Koszenie kukurydzy rozkręciło się na dobre. Trawa i kukurydza to aktualnie w polskich gospodarstwach najpopularniejsze rośliny przeznaczone na kiszonkę. Dotyczy to zarówno dużych kombinatów jak i małych gospodarstw hodowlanych.
Zaobserwowaliśmy, że duże gospodarstwa raczej stawiają na przechowywanie masy w rękawach a wśród mniejszych gospodarstw nadal najpopularniejsze są silosy.

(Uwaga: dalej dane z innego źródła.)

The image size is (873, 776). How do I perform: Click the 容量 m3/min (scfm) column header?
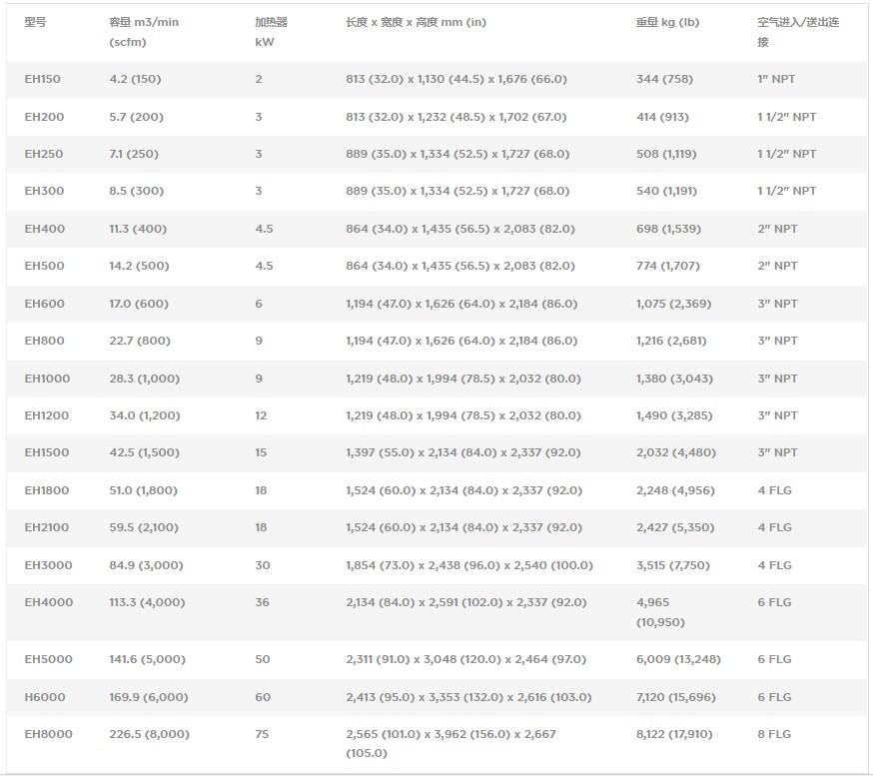144,32
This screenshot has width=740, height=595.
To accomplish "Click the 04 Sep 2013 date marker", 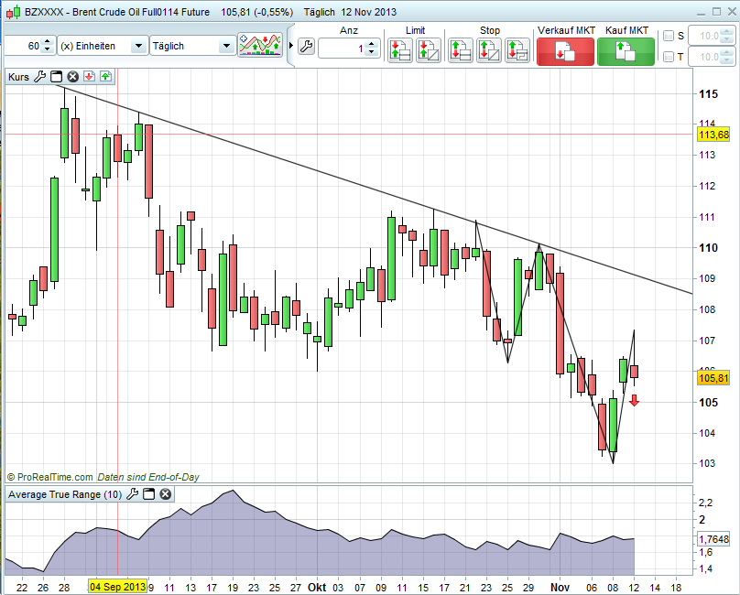I will pos(117,586).
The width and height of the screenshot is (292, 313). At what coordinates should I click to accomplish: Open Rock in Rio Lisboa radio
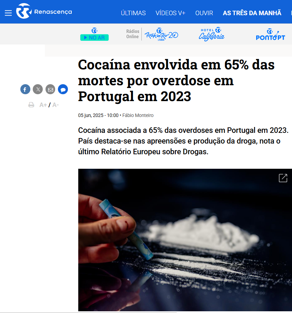pyautogui.click(x=161, y=34)
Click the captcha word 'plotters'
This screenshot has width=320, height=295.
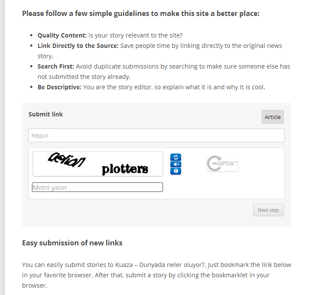[x=125, y=169]
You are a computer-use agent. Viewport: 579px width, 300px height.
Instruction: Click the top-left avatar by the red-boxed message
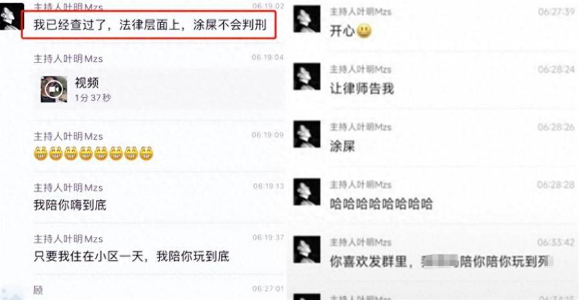12,17
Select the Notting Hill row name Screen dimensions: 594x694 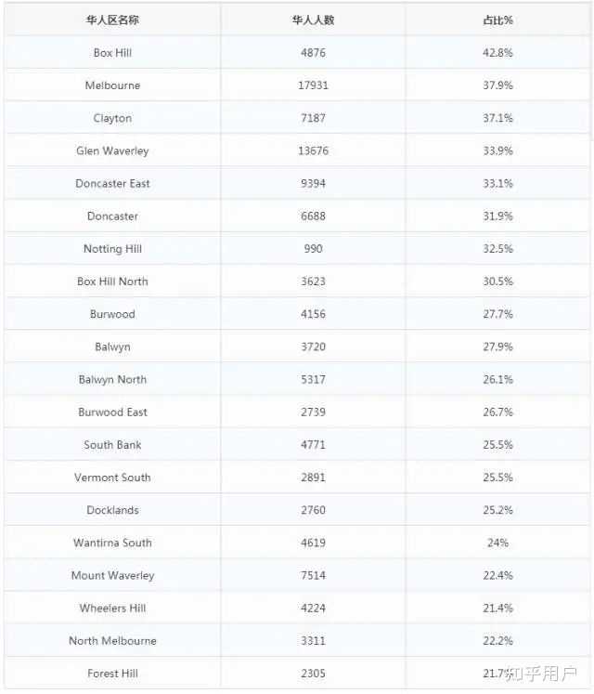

Wiemy, że w naszym dziale filmowym „Prosto z pola” największą popularnością cieszą się relacje z dużych akcji polowych, jednak tym razem postanowiliśmy pokazać akcję koszenia kukurydzy na kiszonkę w jednym z mniejszych gospodarstw rolnych na Krajnie (kuj.-Pom.). Małe gospodarstwa do zbioru kukurydzy korzystają najczęściej z firm usługowych lub z sąsiedzkiej pomocy większego gospodarstwa, które posiada własną sieczkarnię samobieżną. Tak było w tym przypadku. Trudno sobie wyobrazić aby dla 1,5 ha kukurydzy i kilku ha łąk, decydować się na własną sieczkarnię. Zbiór, wraz z bardzo dokładnym ujeżdżeniem masy na silosie trwał raptem około 2 godzin. W akcji brała udział sieczkarnia Claas Jaguar 860, ciągniki Deutz-Fahr Agrotron 165.7, Deutz-Fahr Agrotron 6180 z rozrzutnikami Fortschritt T088 oraz Zetor i Ursus na silosie.